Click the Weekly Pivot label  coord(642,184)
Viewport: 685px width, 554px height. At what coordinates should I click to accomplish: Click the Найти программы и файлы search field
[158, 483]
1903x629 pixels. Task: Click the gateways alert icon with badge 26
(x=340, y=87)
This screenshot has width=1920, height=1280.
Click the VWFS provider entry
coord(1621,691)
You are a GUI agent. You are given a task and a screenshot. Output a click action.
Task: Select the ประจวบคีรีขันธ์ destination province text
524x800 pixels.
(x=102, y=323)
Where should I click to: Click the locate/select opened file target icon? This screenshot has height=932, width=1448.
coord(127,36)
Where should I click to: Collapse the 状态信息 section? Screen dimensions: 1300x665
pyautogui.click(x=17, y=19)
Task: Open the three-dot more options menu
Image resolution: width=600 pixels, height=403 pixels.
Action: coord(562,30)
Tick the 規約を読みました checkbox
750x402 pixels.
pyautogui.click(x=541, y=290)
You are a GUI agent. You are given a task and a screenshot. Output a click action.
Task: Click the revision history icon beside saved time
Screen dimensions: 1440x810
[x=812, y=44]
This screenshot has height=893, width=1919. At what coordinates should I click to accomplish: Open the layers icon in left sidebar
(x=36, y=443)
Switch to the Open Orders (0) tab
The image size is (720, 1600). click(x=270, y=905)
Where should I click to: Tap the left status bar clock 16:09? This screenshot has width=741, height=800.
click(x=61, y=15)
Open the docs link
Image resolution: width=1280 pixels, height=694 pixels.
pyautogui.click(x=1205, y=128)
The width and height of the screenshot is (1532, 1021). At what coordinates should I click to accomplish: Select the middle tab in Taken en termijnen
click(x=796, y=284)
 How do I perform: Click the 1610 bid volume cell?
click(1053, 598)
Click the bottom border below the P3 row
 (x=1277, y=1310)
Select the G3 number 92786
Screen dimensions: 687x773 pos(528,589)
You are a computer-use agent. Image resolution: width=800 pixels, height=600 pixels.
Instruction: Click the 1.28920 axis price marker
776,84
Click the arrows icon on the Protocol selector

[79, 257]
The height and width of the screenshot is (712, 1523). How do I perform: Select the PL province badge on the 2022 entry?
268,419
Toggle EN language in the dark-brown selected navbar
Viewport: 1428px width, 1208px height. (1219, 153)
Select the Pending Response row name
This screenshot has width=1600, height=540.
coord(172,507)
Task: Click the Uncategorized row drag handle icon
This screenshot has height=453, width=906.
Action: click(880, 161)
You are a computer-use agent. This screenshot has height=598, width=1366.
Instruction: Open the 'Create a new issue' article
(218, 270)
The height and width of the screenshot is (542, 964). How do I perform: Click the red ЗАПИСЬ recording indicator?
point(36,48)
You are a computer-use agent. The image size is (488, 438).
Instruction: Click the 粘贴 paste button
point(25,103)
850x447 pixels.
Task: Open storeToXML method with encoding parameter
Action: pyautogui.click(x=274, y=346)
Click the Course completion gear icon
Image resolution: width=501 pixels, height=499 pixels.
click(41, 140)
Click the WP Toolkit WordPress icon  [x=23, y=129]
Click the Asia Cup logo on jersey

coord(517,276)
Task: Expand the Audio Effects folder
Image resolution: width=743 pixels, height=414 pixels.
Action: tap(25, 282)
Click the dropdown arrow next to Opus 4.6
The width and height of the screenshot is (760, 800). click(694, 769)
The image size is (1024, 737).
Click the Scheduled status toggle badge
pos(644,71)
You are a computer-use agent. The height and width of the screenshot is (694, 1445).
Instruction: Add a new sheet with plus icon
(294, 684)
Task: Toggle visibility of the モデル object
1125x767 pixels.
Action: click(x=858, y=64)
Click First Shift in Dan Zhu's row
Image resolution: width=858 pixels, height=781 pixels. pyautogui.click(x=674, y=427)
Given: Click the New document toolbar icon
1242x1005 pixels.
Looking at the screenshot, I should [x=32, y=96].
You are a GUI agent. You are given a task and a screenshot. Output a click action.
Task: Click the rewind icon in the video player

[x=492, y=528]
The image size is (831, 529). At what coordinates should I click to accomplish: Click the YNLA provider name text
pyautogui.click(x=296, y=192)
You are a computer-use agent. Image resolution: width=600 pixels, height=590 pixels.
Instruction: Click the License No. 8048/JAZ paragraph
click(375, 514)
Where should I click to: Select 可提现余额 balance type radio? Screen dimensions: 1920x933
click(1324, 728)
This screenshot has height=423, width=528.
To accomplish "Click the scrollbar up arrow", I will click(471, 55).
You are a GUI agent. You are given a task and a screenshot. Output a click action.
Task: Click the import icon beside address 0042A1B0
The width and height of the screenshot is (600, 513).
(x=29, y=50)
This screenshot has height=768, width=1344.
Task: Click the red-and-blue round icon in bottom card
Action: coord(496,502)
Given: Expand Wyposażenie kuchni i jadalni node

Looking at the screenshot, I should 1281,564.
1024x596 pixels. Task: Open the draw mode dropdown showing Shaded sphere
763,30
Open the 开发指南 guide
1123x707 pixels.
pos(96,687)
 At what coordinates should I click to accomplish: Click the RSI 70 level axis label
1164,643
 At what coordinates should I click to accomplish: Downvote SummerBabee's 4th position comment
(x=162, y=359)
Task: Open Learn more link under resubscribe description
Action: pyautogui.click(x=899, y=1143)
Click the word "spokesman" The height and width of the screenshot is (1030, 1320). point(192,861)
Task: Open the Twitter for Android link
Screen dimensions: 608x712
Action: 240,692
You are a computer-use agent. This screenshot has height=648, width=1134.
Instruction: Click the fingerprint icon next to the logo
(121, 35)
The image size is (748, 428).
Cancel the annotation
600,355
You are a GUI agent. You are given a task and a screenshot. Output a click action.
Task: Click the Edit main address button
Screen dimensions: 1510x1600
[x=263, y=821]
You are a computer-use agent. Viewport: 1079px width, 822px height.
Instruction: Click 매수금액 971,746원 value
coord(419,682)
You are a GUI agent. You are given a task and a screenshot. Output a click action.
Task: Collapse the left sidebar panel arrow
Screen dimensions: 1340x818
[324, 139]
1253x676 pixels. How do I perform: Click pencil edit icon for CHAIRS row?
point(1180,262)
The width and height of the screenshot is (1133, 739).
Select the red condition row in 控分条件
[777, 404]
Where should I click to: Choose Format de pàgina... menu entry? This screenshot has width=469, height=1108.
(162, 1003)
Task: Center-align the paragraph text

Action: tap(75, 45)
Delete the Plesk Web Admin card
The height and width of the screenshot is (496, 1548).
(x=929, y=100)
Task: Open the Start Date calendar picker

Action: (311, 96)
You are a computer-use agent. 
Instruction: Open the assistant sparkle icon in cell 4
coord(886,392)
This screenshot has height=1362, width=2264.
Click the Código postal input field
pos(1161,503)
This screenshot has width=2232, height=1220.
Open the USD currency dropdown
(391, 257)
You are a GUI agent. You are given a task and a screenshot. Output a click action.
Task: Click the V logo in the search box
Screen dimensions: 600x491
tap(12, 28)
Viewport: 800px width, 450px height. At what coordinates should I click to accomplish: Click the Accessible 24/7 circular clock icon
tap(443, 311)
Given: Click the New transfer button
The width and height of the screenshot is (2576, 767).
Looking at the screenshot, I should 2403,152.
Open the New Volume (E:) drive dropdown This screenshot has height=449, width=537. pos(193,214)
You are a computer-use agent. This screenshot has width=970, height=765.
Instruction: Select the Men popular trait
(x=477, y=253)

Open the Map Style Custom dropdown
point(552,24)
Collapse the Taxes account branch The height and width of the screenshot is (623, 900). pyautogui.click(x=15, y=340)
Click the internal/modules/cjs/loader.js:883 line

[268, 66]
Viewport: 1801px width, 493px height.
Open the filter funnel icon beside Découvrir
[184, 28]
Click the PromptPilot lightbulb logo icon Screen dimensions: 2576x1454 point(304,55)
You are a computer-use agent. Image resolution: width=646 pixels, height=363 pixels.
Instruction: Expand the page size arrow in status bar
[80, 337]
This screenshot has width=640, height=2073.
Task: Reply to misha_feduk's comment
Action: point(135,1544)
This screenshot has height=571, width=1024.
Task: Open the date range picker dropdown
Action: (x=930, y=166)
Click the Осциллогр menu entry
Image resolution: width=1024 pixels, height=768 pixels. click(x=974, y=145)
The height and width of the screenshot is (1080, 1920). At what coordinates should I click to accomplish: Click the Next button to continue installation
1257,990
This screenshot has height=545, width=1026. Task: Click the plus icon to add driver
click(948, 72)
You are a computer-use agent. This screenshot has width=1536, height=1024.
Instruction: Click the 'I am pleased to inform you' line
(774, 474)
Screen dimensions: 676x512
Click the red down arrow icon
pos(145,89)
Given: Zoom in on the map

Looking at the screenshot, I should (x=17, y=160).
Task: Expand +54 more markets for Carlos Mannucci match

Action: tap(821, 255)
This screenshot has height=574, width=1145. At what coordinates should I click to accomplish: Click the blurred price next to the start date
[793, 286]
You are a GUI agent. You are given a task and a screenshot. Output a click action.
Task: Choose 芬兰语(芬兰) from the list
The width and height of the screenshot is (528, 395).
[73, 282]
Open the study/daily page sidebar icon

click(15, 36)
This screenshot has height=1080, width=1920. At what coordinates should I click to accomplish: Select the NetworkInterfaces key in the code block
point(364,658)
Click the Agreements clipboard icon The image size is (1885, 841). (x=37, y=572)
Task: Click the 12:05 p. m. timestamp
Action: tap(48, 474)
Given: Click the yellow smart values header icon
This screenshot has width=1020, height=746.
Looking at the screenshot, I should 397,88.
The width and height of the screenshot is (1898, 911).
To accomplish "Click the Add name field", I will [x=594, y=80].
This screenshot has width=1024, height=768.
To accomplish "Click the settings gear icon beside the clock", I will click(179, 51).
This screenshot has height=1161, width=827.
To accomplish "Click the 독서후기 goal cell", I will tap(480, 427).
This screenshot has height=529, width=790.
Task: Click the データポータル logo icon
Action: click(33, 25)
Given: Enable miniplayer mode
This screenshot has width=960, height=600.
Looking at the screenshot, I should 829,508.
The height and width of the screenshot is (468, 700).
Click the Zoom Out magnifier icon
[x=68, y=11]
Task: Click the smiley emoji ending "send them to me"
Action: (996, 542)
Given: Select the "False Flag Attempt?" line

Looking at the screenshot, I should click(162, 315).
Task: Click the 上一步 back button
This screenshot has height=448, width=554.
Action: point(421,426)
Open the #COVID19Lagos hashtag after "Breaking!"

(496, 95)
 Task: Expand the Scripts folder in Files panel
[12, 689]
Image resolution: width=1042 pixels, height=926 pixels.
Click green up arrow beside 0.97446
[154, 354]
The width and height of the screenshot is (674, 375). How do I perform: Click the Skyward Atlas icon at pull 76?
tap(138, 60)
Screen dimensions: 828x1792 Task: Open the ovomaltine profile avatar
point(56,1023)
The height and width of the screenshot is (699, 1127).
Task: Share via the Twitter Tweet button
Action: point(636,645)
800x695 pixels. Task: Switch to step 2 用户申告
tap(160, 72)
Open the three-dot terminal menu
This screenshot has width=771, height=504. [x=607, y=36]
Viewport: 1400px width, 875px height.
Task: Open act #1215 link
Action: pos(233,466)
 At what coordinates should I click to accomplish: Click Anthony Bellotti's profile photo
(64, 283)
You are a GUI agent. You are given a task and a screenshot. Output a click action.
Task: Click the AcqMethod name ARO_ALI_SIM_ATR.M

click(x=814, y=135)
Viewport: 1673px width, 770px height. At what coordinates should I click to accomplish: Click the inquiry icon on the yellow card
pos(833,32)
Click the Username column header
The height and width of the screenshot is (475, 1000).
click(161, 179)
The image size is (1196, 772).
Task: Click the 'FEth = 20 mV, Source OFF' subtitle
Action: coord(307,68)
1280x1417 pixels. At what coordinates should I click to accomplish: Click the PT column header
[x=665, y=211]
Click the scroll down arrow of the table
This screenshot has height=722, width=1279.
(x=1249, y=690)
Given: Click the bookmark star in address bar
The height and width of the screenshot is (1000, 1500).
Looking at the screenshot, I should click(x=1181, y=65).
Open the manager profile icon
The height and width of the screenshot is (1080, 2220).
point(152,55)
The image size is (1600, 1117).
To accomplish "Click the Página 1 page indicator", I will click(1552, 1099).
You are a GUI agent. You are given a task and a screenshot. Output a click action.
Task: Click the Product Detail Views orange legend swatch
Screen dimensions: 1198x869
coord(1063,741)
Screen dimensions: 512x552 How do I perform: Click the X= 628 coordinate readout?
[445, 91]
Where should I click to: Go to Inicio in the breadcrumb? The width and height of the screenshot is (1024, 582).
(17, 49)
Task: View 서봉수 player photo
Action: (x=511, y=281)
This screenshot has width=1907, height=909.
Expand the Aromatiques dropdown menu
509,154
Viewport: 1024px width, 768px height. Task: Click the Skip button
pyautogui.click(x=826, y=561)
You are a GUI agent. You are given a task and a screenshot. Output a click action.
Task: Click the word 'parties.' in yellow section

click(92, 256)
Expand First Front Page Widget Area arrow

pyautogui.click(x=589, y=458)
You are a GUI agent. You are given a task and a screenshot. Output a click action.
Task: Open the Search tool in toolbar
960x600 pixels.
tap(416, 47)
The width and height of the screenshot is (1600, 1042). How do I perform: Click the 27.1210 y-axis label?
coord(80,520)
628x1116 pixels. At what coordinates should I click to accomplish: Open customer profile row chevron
--
> Exercise brief:
Return the lines containing "toolbar", taking each one from the listing.

> Reply:
Given: Click the New document toolbar icon
Task: Open the Search tool in toolbar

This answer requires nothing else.